何かが欠けている、足りない、欲しい・・・見たままが全てなのです。
それぞれに違和感を感じながらも日々を過ごしている若者たちの葛藤です。
葛藤というよりはずっとジリジリしている感じですかね。
何かの拍子で日常が崩れた時、その違和感がどうなるのか・・・。
なんと言うか、色々考えすぎていてみんなの気持ちが分かりません。
一番わかりやすかったのは「欲しい」という吉羅さまと、漠然としたモヤモヤと苛立ちを抱えている主膳ですね。
「手に入る物は何が何でも手に入れる、手に入れられない物など欲しない」という吉羅さまの考え方がビシッと一本筋が通っていて惚れ惚れするくらいカッコいいです。
何だか煮え切らない人が多いこの井戸には貴重とも言えるくらいはっきりとわかりやすいですね。
恋する乙女でもあった吉羅さまがとても可愛らしくもありました。
まあ、そんな様子は見せずにツンツンしてばかりでしたけどね。
どうしようもない主膳ですけど、抱えているモヤモヤいらいらは何だかわかるのですよねぇ。
だからと言って無意味な行動を取る意味はわかりませんけど。
又さんと徳次郎さんが出てきました!
徳次郎さんが出てくるとは・・・小平次さんでは「いけすかないヤツ」って思っていたのに、月日は流れているんですね。

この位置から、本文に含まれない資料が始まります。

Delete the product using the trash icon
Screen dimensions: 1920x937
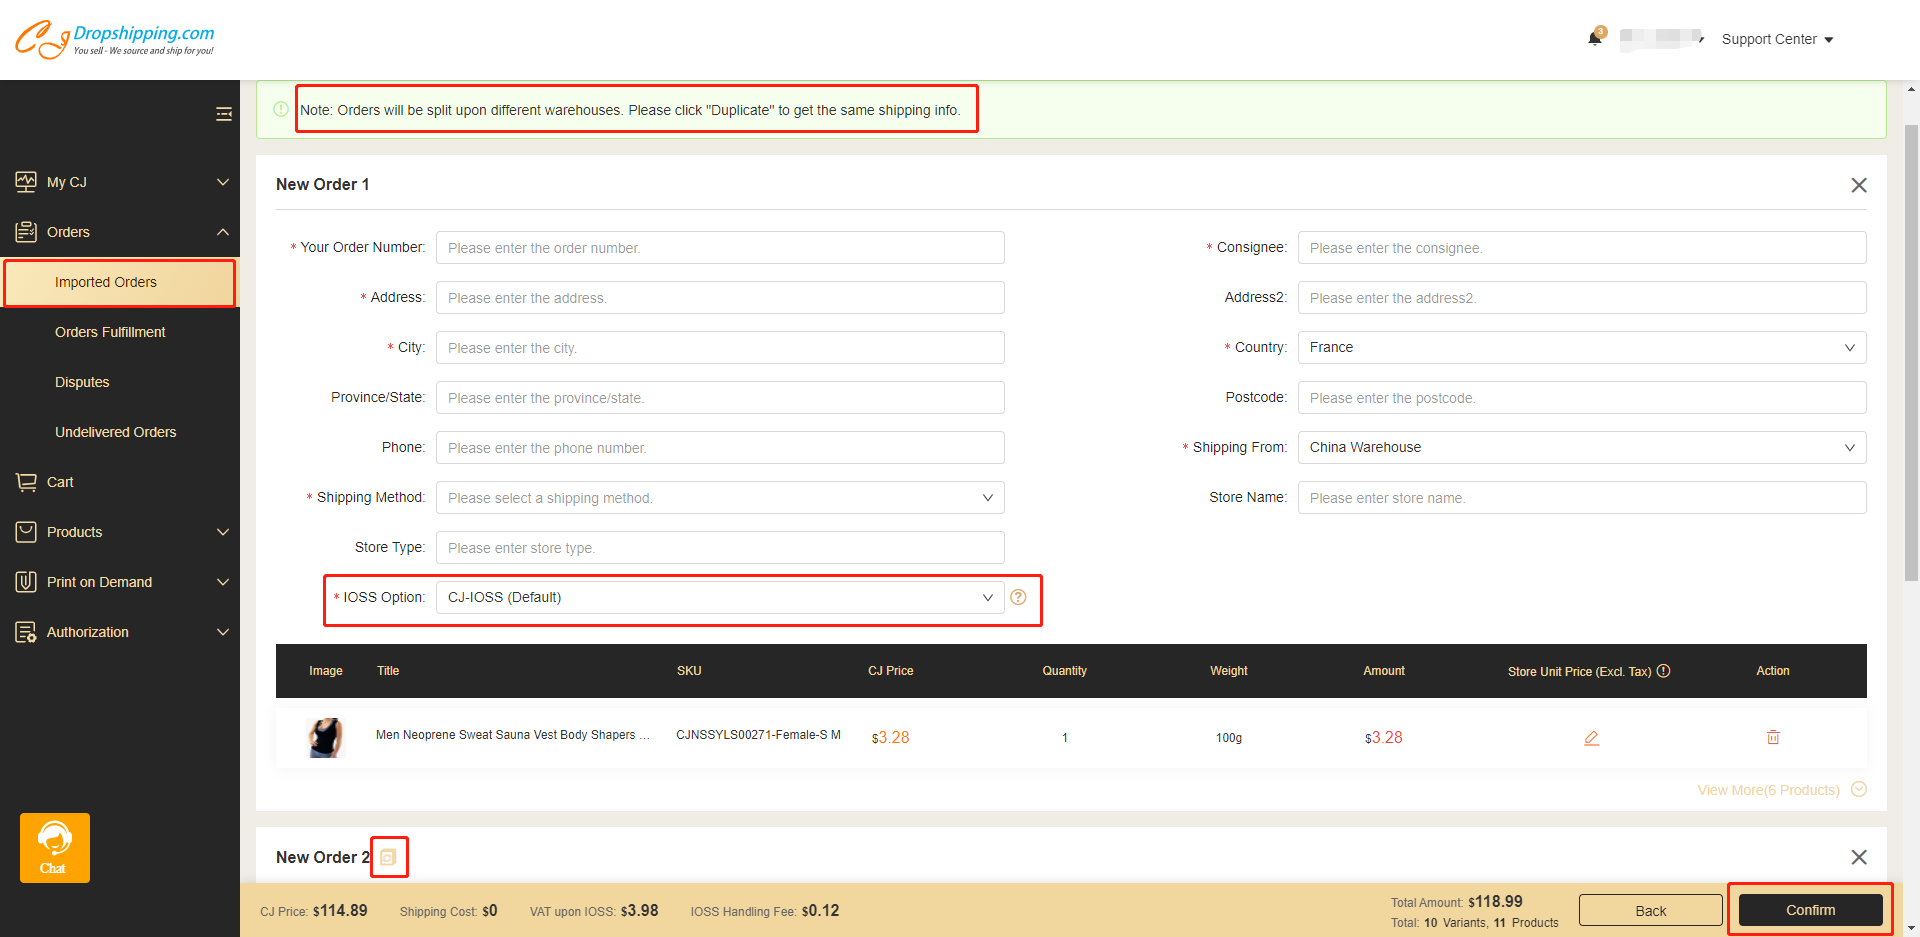[x=1772, y=737]
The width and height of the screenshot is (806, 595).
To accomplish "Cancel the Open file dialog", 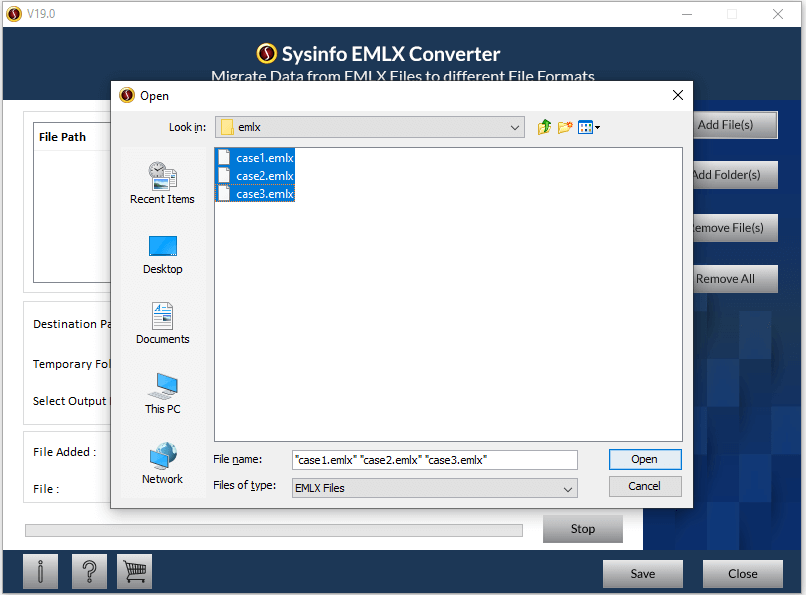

又さんがヘマをやったと、辛そうにしたって、このちょっとでも前巷説のことを思い出させてくれる仕草がたまりません。
ええ、山崎さん・・・・・・。
直接は関わらない二人ですけど、事の始まりと終わりに立ち会いました。
結局どうなったのさ、というもやっと感は残るので(肝心な所が書かれていない)好き嫌いが別れそうなお話です。
私は好きです。井戸らしい最後だな、と思います。
色々語り継がれている皿屋敷、あなたはどう取りますか、どう思いますか、あなたの思うように考えてお話を作ってくださいと問い掛けられているお話です。